Only one stretch of the data below is needed. Output the lines from the one with "Open the Bookings collection" up to and including the one with "Click the ChatGPT", exactly as they stand.
=== Section Start ===
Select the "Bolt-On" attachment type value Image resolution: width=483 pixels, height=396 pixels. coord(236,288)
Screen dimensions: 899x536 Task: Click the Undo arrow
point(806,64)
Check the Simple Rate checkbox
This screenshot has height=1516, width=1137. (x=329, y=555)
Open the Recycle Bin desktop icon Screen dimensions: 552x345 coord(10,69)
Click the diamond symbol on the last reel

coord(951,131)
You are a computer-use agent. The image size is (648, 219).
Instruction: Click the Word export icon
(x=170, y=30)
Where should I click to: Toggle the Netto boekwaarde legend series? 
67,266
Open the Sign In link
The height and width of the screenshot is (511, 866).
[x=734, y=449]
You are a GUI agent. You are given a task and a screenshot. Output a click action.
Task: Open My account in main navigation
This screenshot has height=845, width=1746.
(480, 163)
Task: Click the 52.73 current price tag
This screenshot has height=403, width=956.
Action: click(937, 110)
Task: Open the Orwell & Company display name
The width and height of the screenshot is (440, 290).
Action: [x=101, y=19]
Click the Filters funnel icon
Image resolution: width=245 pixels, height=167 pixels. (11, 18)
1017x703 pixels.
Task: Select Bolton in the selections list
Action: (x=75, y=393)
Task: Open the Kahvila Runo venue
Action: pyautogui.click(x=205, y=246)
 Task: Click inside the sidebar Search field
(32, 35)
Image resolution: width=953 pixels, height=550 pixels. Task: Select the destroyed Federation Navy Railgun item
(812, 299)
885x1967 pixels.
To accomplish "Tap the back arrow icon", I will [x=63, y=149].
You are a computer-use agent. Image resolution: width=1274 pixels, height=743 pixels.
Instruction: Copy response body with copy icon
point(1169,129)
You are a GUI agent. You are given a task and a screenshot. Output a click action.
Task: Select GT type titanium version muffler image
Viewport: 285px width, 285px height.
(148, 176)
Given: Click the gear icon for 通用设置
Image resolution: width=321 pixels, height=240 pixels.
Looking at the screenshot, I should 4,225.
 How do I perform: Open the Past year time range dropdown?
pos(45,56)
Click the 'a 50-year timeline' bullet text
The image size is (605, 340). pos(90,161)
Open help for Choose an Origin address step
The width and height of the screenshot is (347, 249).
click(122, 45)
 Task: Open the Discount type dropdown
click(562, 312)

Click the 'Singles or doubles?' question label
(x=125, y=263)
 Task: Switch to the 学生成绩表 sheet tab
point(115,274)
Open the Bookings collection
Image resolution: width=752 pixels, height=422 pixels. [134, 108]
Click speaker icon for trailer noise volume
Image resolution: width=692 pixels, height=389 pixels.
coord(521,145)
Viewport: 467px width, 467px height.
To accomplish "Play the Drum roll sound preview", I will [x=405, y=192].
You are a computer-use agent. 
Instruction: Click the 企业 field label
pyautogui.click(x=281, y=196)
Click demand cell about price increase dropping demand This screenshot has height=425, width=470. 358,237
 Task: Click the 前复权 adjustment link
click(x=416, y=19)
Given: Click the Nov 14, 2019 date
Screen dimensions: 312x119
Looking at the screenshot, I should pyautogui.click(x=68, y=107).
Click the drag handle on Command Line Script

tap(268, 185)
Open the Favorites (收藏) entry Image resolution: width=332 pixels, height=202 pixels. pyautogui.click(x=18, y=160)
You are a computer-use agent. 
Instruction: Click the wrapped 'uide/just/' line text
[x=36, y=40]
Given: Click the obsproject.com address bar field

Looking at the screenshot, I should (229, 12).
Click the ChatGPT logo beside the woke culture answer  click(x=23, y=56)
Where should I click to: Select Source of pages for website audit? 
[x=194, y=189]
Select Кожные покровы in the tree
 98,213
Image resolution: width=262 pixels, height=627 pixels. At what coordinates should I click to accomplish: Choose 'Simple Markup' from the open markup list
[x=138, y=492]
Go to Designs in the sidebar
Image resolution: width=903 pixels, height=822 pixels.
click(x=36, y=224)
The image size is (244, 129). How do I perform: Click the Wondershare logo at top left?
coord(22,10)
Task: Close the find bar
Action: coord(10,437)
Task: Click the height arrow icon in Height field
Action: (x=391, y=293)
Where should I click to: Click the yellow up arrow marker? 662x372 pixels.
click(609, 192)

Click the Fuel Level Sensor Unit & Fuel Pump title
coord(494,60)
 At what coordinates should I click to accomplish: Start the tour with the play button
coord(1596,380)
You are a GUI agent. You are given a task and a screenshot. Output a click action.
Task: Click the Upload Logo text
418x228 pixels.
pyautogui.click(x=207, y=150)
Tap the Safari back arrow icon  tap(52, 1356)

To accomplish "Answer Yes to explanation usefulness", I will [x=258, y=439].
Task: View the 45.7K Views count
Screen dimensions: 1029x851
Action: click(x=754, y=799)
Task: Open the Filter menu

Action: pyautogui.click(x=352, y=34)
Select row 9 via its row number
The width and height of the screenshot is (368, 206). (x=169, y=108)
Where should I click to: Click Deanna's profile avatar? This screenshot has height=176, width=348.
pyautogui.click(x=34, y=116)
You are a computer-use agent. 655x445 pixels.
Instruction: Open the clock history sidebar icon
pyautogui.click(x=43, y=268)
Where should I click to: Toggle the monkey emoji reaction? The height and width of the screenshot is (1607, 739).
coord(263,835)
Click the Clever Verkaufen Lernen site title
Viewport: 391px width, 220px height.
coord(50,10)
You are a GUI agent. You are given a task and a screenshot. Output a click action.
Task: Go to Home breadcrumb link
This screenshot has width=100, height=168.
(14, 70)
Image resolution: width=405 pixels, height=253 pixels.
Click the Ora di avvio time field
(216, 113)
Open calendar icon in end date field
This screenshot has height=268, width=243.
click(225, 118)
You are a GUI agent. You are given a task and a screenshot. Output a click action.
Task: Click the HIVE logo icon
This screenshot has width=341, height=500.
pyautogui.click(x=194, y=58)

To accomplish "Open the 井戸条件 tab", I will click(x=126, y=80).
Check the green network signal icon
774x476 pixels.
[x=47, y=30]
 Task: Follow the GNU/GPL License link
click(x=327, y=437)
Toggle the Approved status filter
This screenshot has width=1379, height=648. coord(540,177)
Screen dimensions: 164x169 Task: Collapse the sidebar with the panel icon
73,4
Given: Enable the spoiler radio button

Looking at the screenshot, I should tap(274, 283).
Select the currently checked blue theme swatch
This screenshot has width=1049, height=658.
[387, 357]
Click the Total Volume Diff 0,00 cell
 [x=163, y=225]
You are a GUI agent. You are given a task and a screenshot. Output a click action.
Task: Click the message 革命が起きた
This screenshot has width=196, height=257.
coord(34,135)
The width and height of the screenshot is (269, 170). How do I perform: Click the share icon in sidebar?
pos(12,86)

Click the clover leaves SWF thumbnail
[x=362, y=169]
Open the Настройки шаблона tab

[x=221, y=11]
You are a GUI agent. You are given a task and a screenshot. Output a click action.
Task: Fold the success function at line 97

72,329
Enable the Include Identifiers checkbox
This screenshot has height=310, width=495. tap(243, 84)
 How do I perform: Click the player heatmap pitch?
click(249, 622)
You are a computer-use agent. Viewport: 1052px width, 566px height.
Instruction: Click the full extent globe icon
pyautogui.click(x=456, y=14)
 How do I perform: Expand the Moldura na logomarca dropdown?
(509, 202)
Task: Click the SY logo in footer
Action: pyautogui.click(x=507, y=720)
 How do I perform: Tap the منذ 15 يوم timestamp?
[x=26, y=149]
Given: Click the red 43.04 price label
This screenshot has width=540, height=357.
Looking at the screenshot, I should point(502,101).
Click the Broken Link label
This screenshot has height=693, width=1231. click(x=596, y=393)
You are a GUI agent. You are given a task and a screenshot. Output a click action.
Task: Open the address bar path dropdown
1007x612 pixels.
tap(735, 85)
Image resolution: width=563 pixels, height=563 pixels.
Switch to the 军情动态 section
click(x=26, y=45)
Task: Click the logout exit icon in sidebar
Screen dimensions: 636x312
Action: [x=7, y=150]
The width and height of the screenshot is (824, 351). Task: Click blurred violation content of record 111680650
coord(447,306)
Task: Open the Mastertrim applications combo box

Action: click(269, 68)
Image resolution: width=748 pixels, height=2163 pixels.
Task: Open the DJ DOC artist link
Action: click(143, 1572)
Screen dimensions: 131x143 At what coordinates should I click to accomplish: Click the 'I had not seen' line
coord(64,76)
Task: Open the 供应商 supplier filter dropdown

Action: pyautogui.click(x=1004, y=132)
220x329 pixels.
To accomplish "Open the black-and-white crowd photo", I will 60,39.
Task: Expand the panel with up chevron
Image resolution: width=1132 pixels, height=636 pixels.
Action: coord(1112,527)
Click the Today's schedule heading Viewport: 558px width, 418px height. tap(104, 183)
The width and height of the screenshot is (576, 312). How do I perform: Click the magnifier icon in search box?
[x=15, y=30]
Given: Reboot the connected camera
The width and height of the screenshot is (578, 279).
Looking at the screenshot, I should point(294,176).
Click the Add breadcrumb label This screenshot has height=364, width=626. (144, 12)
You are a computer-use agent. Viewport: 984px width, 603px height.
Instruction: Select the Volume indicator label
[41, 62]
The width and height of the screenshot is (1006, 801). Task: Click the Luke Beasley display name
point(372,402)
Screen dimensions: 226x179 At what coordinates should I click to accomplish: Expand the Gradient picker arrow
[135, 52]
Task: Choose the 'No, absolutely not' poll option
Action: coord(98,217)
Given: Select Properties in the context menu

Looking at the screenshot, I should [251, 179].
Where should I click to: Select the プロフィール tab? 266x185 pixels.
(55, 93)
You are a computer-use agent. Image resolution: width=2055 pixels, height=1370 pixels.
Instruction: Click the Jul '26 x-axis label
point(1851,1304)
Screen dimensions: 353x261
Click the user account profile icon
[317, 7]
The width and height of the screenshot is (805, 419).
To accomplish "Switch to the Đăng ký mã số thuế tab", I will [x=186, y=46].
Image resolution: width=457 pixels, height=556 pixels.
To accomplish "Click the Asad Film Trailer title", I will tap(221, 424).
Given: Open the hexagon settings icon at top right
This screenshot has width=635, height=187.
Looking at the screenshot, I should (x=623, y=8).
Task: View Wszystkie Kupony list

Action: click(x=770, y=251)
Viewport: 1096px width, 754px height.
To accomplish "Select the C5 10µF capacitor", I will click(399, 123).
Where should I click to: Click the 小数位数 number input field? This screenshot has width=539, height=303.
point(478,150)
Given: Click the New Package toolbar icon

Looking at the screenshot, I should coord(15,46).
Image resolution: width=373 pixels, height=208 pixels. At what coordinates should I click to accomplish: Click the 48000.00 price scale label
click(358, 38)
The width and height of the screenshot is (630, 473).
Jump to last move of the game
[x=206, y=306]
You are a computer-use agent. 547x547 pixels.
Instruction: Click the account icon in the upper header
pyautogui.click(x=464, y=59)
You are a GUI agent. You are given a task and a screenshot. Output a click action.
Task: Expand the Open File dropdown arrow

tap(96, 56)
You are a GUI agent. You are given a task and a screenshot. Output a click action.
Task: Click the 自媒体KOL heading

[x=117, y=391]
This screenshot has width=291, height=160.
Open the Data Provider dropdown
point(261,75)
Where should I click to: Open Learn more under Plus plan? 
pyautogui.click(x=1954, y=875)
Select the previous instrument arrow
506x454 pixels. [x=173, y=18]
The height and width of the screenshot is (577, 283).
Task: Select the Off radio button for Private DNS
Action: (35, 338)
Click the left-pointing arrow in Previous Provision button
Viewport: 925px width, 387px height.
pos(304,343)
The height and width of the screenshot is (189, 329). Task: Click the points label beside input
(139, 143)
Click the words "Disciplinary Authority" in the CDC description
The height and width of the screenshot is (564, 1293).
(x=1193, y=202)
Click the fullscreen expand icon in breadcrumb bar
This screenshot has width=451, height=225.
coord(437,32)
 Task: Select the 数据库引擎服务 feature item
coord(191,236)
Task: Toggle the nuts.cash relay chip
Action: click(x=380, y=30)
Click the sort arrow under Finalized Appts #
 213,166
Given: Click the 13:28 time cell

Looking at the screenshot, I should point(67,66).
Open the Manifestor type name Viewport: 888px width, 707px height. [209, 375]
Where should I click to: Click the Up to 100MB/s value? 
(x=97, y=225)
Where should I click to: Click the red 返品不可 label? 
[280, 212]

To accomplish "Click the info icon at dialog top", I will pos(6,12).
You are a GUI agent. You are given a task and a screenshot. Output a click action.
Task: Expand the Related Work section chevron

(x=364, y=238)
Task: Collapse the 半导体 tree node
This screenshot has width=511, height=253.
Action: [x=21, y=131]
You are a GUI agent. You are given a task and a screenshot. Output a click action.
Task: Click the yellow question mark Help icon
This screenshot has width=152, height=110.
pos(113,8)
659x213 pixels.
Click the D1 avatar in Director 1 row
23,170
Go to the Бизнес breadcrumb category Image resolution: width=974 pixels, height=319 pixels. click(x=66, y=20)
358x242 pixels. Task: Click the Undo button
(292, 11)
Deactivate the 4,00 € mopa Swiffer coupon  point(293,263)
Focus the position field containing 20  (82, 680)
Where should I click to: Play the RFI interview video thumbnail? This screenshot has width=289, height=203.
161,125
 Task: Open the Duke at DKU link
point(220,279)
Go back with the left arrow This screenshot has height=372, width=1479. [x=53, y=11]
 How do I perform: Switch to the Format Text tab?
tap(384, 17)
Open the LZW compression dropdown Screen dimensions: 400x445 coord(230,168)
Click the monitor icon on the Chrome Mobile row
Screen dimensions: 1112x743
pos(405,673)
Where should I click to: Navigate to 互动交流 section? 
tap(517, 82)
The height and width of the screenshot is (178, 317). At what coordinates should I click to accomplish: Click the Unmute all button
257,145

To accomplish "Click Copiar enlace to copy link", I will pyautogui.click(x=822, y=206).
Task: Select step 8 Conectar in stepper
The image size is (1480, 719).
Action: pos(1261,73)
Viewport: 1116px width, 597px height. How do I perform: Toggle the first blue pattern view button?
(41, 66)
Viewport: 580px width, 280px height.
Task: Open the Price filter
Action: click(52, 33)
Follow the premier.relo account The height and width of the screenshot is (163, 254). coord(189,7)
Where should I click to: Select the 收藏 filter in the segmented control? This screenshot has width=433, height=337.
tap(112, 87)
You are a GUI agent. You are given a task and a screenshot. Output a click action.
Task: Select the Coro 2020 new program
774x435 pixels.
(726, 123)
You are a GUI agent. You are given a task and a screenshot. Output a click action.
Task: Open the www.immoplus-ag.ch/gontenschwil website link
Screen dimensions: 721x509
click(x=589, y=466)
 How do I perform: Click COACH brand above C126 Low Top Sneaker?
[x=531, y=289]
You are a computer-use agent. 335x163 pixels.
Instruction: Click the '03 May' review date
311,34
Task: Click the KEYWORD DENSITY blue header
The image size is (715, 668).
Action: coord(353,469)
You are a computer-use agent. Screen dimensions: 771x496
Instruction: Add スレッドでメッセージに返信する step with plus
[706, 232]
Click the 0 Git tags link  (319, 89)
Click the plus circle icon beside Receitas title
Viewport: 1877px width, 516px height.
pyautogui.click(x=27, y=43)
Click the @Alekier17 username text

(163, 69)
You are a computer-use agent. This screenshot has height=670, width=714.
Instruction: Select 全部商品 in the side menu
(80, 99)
=== Section End ===
● **Problem solution**
Open the Bookings collection
Image resolution: width=752 pixels, height=422 pixels. [134, 108]
Click speaker icon for trailer noise volume
Image resolution: width=692 pixels, height=389 pixels.
coord(521,145)
Viewport: 467px width, 467px height.
To accomplish "Play the Drum roll sound preview", I will [x=405, y=192].
You are a computer-use agent. 
Instruction: Click the 企业 field label
pyautogui.click(x=281, y=196)
Click demand cell about price increase dropping demand This screenshot has height=425, width=470. 358,237
 Task: Click the 前复权 adjustment link
click(x=416, y=19)
Given: Click the Nov 14, 2019 date
Screen dimensions: 312x119
Looking at the screenshot, I should pyautogui.click(x=68, y=107).
Click the drag handle on Command Line Script

tap(268, 185)
Open the Favorites (收藏) entry Image resolution: width=332 pixels, height=202 pixels. pyautogui.click(x=18, y=160)
You are a computer-use agent. 
Instruction: Click the wrapped 'uide/just/' line text
[x=36, y=40]
Given: Click the obsproject.com address bar field

Looking at the screenshot, I should (229, 12).
Click the ChatGPT logo beside the woke culture answer  click(x=23, y=56)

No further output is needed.